**DESCRIPTION OF THE TASK:** Transcribe the listing from its top line through the line with "联系我们 (979, 15)". Keep it exact, both ends included, and add nothing.

**MATERIAL FOR THIS TASK:**

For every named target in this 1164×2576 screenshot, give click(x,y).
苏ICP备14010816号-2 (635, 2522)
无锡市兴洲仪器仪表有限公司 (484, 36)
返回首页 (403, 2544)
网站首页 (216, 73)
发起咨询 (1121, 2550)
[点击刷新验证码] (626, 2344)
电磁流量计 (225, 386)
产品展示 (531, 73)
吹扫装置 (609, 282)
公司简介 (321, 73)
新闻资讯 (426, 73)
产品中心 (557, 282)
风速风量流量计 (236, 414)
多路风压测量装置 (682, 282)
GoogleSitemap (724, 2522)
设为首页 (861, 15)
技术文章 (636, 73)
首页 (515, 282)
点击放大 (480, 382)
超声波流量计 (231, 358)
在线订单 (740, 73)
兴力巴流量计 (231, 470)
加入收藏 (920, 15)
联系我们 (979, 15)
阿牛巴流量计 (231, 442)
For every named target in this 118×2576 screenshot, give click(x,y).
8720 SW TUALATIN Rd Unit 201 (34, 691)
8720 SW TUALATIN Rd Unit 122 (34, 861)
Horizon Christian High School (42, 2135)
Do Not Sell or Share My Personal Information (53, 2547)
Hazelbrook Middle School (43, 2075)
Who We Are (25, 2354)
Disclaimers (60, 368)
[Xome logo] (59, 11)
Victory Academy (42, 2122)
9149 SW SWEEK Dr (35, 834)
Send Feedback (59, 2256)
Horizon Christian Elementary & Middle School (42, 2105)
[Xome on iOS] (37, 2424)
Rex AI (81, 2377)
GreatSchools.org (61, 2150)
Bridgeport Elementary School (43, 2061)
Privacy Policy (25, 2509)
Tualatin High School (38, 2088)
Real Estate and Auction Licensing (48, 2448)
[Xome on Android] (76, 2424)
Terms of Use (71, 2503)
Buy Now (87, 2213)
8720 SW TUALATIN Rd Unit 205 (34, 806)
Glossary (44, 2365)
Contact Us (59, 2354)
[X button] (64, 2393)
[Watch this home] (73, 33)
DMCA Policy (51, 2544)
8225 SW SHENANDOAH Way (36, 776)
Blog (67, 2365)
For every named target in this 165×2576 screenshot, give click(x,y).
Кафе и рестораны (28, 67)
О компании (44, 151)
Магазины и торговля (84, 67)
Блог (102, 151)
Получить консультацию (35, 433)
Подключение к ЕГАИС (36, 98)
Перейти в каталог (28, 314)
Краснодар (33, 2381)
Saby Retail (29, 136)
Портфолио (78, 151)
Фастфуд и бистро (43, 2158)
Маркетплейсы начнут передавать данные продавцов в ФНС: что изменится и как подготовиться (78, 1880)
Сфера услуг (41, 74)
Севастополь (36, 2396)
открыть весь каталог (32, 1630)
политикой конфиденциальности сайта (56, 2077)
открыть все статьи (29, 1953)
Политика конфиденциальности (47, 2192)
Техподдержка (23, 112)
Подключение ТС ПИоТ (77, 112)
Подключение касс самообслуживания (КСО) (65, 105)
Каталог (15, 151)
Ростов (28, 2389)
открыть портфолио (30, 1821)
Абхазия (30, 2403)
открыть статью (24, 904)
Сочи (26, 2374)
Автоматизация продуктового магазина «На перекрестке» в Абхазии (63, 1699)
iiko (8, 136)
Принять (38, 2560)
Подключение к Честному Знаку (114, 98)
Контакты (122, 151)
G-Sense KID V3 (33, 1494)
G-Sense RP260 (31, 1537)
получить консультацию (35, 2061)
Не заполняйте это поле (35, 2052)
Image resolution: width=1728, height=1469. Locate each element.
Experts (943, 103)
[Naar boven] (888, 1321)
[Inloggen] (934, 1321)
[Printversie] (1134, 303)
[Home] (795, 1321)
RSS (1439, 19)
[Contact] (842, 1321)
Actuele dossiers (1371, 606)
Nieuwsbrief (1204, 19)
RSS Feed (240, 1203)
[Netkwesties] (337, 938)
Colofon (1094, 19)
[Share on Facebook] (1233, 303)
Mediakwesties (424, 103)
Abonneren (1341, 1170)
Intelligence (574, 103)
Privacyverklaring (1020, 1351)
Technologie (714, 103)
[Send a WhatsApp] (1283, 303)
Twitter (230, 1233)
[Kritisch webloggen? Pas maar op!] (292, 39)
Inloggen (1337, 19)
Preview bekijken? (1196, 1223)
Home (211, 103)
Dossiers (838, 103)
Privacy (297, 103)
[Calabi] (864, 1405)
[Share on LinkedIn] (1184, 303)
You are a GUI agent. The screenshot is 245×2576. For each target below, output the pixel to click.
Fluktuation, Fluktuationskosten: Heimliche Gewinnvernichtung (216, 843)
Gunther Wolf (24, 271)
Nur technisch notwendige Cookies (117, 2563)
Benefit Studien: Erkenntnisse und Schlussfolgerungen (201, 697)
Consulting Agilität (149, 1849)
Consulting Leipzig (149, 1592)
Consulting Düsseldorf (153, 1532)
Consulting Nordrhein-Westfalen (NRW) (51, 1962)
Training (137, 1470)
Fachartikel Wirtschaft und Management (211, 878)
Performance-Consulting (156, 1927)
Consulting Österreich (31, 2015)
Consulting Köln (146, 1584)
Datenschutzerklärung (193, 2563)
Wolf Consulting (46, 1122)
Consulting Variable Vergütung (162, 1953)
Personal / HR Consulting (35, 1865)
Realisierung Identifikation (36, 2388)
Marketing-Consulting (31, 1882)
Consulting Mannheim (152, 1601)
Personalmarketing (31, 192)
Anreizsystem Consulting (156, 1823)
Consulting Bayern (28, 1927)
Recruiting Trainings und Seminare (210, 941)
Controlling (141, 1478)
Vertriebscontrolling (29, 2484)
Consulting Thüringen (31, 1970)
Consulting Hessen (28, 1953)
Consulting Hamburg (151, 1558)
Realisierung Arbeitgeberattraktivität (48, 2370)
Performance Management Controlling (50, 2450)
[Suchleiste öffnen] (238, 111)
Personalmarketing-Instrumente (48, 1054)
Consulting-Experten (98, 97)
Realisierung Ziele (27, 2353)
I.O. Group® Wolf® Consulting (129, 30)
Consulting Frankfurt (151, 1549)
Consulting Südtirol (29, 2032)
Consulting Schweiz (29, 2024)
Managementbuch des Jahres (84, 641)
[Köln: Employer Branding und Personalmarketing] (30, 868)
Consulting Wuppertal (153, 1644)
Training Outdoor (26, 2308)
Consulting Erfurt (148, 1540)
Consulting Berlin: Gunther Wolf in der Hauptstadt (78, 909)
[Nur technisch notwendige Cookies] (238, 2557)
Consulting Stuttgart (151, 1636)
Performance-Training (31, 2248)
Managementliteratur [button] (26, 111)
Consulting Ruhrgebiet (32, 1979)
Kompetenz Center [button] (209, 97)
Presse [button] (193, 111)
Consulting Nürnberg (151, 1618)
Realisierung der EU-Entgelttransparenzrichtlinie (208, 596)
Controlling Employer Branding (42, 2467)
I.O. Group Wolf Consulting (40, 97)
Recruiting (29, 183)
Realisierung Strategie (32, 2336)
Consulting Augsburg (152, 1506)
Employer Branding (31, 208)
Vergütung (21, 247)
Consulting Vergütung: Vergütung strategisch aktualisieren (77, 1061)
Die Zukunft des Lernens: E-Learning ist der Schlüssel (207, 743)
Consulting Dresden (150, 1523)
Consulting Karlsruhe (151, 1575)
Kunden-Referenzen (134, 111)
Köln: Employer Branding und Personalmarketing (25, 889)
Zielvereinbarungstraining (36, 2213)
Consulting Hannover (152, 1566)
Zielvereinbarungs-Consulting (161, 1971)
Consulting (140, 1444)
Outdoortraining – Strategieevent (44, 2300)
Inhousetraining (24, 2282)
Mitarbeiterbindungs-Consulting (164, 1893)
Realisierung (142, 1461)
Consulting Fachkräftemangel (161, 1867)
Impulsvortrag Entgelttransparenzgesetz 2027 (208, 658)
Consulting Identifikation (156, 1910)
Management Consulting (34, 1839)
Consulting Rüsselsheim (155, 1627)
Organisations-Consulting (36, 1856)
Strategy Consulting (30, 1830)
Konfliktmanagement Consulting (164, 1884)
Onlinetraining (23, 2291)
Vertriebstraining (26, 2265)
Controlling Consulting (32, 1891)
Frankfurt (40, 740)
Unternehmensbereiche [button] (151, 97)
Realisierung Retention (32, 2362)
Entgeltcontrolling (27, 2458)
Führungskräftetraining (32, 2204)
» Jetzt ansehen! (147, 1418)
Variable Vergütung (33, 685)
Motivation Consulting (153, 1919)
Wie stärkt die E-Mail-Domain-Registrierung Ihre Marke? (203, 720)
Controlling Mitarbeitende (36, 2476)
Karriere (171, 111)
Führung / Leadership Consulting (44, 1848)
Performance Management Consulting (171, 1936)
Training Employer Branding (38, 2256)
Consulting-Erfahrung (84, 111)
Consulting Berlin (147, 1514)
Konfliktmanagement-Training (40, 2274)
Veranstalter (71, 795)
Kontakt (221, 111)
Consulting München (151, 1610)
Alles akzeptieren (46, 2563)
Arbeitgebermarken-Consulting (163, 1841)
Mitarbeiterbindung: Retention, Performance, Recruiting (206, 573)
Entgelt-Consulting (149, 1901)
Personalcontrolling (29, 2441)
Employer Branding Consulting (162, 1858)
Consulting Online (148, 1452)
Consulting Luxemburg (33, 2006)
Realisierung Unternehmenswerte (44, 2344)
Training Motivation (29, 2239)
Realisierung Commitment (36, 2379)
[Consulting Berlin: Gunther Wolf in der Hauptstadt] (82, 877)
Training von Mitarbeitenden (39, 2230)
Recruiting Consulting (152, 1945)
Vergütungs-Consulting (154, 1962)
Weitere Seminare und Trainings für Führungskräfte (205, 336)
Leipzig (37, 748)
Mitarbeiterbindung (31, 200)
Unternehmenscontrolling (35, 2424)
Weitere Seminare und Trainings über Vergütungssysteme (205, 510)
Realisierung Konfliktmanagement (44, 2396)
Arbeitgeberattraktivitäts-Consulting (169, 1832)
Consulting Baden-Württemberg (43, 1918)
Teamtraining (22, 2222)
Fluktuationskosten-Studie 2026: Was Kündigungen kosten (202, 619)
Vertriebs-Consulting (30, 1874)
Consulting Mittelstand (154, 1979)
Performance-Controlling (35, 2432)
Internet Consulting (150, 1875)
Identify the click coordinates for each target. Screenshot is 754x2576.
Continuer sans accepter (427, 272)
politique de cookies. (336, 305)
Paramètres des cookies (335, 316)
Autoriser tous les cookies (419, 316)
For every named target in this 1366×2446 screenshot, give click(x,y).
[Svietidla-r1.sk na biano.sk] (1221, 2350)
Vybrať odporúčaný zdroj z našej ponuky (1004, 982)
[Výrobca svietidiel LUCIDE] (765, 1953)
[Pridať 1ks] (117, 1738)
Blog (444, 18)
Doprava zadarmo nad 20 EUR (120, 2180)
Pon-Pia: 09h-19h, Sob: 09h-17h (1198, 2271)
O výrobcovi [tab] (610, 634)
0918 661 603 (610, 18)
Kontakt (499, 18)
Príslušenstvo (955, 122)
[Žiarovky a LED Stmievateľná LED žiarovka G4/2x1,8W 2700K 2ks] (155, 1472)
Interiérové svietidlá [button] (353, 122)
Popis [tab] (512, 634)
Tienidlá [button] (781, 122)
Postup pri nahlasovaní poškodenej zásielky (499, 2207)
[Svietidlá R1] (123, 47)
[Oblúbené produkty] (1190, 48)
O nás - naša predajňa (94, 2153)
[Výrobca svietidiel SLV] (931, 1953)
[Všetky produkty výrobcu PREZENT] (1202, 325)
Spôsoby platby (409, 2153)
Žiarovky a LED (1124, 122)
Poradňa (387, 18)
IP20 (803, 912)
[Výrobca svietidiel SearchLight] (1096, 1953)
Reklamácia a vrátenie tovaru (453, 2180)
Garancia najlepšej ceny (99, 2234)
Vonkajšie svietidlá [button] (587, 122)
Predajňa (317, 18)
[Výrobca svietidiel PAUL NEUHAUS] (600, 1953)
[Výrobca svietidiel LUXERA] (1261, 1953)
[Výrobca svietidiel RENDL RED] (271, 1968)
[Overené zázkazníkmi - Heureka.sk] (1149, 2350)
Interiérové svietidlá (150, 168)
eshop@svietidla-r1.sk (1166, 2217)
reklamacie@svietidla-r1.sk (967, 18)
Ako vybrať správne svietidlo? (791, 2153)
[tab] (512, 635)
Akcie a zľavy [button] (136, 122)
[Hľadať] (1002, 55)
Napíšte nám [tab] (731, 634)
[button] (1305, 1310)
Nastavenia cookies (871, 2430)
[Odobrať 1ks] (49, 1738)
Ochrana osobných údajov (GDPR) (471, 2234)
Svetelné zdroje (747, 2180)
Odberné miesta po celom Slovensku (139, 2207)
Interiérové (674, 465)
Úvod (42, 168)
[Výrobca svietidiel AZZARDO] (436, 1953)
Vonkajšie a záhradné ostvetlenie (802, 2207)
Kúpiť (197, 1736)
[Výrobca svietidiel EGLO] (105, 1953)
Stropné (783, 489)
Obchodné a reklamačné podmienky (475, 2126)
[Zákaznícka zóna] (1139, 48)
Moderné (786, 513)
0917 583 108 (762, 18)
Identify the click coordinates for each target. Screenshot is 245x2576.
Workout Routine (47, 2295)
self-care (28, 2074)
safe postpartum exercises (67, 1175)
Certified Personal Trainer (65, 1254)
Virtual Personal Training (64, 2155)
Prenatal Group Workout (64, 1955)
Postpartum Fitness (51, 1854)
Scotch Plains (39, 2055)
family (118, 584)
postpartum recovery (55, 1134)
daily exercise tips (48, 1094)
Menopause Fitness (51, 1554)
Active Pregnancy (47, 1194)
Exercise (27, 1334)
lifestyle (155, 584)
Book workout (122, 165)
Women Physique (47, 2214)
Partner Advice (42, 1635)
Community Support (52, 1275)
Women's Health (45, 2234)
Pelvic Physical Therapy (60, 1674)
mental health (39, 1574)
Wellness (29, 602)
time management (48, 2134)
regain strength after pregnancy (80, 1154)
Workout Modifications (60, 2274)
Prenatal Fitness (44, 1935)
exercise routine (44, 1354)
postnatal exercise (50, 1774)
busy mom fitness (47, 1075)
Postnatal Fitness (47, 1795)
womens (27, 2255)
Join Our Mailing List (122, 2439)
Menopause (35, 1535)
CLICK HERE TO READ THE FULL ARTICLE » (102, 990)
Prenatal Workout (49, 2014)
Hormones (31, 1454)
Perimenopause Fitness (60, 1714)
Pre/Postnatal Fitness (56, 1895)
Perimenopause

**ANSWER SECTION:**
For every named target in this 1164×2576 screenshot, give click(x,y).
苏ICP备14010816号-2 (635, 2522)
无锡市兴洲仪器仪表有限公司 (484, 36)
返回首页 (403, 2544)
网站首页 (216, 73)
发起咨询 (1121, 2550)
[点击刷新验证码] (626, 2344)
电磁流量计 (225, 386)
产品展示 (531, 73)
吹扫装置 (609, 282)
公司简介 (321, 73)
新闻资讯 (426, 73)
产品中心 (557, 282)
风速风量流量计 (236, 414)
多路风压测量装置 (682, 282)
GoogleSitemap (724, 2522)
设为首页 (861, 15)
技术文章 (636, 73)
首页 (515, 282)
点击放大 (480, 382)
超声波流量计 (231, 358)
在线订单 (740, 73)
兴力巴流量计 (231, 470)
加入收藏 (920, 15)
联系我们 (979, 15)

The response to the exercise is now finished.